Elijah Muhammad house
4847 S. Woodlawn Ave.
Leader of the Nation of Islam and a mentor to Malcolm X, Louis Farrakhan and Muhammad Ali, Elijah Muhammad was born Elijah Poole, the son of Georgia sharecroppers, in 1897. He moved to Detroit in 1923 during the first wave of Black migration from the south, converted to Islam, and settled in Chicago in 1934, his home until his death in 1975.
Muhammad bought the Woodlawn house in 1952 and it became the hub for his spiritual mission and work within the civil rights movement. It was here that Muhammad hosted gatherings that drew the day’s movers and shakers, including politicians, entertainers and activists, from Martin Luther King Jr. to Sam Cooke to Adam Clayton Powell.
His powerful messages of economic empowerment — “build Black, buy Black” — resonate today, and he was decades ahead of his time with his “eat to live” mantra, which encouraged consumption of natural, organic and locally grown food.
Long vacant and falling into disrepair, the house was recently rescued by developer Wendy Muhammad, who has been renovating and restoring the mansion to its original beauty and supports the landmark designation. Her plan is to create a cultural center that showcases the property, celebrates the rich and diverse history it represents, and honors and promotes the impact Elijah Muhammad had on society.
3508-18 S. Halsted St.
Built in 1929, the Ramova is a kind of sister to the Music Box and Patio theaters, done up in the “atmospheric” style designed to create the illusion of the night sky.
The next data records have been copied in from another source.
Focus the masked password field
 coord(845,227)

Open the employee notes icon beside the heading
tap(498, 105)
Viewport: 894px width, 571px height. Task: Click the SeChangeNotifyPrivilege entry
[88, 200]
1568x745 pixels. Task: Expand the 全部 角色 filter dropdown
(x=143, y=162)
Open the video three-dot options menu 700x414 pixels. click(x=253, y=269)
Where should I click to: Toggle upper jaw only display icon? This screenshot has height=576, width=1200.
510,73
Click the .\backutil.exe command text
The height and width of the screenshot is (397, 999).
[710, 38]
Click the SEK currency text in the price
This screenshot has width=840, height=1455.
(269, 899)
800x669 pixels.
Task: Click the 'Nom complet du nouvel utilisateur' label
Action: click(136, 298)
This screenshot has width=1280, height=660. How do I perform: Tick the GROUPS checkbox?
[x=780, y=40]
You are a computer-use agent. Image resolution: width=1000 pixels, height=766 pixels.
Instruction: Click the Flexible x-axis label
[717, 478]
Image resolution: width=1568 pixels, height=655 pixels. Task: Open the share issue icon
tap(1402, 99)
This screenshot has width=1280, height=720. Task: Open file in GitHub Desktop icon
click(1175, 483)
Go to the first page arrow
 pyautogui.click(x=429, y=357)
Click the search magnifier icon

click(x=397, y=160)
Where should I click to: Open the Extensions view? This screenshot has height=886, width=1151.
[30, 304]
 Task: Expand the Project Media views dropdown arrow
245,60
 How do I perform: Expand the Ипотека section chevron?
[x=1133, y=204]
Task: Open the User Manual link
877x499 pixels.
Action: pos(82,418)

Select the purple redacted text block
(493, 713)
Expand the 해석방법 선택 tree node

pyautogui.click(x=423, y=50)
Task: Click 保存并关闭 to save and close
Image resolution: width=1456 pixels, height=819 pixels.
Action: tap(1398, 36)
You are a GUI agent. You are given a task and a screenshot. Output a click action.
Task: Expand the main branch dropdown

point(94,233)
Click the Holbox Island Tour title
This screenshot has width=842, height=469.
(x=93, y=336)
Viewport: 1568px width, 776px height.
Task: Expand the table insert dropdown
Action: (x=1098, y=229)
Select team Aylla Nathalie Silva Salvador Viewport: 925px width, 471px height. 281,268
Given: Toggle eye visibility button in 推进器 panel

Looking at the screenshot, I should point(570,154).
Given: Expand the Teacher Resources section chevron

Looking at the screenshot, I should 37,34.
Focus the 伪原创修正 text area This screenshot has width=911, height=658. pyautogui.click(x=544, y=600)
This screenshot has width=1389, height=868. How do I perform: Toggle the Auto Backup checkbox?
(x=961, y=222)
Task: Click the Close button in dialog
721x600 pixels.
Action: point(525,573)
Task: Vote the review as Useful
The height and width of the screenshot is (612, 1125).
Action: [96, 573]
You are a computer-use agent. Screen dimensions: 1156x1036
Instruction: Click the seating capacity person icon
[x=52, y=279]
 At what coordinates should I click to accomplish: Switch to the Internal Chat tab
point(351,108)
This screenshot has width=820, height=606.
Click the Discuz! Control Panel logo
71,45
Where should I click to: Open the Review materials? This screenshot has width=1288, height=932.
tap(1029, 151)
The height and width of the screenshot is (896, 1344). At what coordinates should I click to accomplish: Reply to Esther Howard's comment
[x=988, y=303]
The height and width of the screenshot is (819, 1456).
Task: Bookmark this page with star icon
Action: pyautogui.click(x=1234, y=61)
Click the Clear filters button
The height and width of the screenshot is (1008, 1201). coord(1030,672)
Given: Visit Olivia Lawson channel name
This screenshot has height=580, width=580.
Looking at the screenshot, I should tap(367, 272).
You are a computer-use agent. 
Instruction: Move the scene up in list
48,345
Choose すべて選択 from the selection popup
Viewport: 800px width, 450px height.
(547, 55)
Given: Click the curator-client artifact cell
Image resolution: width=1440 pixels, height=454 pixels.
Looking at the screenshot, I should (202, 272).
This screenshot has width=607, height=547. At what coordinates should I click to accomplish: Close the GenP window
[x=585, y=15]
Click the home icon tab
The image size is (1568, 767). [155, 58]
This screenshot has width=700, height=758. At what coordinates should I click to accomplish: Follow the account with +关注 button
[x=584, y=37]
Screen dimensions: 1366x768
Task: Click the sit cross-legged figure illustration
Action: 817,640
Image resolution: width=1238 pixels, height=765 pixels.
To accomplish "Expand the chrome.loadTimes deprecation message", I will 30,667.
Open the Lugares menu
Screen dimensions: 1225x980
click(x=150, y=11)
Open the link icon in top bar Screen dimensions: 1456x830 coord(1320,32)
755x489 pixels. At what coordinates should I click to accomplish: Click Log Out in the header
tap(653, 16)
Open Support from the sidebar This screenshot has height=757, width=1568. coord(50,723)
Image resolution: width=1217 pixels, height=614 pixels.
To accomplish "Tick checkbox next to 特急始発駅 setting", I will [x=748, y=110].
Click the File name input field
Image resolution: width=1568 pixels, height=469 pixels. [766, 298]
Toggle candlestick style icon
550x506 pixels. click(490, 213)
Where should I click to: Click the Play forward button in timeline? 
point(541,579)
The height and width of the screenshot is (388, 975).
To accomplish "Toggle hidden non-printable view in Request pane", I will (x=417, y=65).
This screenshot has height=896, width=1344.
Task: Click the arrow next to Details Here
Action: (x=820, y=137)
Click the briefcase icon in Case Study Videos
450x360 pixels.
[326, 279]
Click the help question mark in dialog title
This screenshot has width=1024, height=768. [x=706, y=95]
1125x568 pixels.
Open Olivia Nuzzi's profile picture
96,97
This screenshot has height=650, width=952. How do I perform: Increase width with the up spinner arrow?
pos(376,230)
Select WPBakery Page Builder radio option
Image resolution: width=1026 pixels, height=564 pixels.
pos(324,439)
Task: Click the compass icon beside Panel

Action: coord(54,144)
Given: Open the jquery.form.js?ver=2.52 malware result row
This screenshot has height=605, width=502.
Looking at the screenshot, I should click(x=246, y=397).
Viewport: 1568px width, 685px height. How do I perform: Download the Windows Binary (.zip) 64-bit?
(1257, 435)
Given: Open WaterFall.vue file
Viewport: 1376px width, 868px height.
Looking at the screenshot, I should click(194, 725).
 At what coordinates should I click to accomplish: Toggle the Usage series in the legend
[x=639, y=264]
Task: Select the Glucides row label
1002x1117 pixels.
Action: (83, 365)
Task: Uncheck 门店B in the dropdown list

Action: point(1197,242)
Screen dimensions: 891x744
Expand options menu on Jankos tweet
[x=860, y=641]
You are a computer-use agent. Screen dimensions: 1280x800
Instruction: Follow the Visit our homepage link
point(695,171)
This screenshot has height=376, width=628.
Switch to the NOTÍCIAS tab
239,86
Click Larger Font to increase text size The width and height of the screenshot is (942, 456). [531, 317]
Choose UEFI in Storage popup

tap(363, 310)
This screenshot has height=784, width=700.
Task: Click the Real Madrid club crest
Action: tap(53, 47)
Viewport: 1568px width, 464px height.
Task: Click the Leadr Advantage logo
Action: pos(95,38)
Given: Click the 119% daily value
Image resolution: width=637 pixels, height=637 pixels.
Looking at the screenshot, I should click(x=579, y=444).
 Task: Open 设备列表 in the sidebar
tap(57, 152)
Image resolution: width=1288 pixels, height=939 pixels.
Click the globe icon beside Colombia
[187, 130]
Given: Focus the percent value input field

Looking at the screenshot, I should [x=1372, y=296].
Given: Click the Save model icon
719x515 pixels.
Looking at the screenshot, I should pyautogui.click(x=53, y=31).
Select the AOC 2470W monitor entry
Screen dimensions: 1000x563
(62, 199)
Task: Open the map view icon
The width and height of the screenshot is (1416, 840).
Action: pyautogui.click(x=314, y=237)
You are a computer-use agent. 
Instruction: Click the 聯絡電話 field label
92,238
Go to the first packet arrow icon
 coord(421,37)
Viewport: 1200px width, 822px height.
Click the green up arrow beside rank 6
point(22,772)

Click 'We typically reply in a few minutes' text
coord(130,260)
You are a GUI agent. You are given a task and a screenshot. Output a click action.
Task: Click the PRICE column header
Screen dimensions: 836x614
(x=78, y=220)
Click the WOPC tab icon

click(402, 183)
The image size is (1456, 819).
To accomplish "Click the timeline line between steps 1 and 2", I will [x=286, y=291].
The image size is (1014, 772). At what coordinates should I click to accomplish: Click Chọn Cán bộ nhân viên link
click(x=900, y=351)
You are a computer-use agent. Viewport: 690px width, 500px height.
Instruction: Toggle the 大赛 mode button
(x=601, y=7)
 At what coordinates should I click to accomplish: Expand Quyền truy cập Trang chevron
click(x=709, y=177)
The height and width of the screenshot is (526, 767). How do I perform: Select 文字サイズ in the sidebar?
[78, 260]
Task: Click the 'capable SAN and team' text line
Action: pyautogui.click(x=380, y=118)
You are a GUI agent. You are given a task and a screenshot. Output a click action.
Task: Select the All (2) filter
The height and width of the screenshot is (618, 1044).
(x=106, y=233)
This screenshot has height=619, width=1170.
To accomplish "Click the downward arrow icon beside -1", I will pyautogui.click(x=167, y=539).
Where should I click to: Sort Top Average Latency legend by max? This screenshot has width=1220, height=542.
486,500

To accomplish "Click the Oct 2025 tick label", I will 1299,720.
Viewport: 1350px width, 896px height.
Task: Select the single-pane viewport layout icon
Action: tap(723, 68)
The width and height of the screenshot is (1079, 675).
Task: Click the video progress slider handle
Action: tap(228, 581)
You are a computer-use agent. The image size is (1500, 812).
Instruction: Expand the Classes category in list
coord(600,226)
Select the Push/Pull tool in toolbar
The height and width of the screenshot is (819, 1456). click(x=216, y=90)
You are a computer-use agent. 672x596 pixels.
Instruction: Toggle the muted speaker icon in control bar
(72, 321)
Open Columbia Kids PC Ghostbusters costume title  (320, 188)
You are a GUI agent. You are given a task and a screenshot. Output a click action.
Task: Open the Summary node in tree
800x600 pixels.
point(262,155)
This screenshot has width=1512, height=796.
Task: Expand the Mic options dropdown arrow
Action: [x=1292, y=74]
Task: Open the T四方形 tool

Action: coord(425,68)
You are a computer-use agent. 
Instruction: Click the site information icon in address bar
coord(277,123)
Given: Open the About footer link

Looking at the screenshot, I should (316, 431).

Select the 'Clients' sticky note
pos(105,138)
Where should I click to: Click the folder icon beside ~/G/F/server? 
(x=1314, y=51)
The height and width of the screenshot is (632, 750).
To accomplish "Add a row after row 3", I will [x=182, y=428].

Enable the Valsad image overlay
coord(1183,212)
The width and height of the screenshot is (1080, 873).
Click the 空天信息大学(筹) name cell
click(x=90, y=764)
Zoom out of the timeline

Once the anchor of a large Lithuanian immigrant neighborhood (Ramova means “peaceful place” in Lithuanian, and was chosen via a naming contest), the theater has sat vacant since 1986. Water damage and deferred maintenance have taken their toll, but much of the Ramova’s architectural flourishes are still intact, and the building remains a treasured asset within the Bridgeport community. Indeed, its “local level of significance” is among the criteria for the historic listing.
Developers are planning a nearly $30 million renovation, with a goal of reopening for live music and other events.
In addition to hearing proposals for the National Register, the program committee also opened up the proceedings to receive suggestions for potential additions to Chicago’s landmarks. The commission’s staff reviews the suggestions for further consideration
Among the 20 put forward:
— The Donda West and Kanye West house, 7815 S. South Shore Drive. Though not architecturally significant, the home is identified with a prominent cultural figure.
— James R. Thompson Center. Architectural historian Elizabeth Blasius made the suggestion on behalf of DOCOMOMO (the international organization for the Documentation and Conservation of buildings and sites Modern Movement). As Blasius noted, she’s not the first to recommend the Thompson Center for landmark status. “This is a landmark. Everyone knows this. But it’s a third rail,” she said, referencing the building’s status as a political hot potato.
— Ethel Payne house, 6210 S. Throop Ave. Similar to the West home, the Payne house has little to recommend it architecturally. It’s who lived there that makes the building special, argued Tammy Gibson, a travel historian. Payne, who worked for the Chicago Defender, was a trailblazing journalist, the “First Lady of the Black press,” and the first African American member of the White House press corps, Gibson said.
— Promontory Point, 55th Street and Lake Michigan. Though it already feels like a landmark, Promontory Point isn’t, officially, and that leaves the park’s features, specifically its much-loved limestone rock revetment, vulnerable to change. Supporters beat back one attempt to swap out the limestone for concrete, but with lakefront barriers under renewed scrutiny by the Army Corps of Engineers, the Point’s backers are concerned a previous agreement reached with the Corps will be voided. On behalf of Preservation Chicago, Mary Lu Seidel said Promontory Point needs the “permanent protection” landmark status could provide.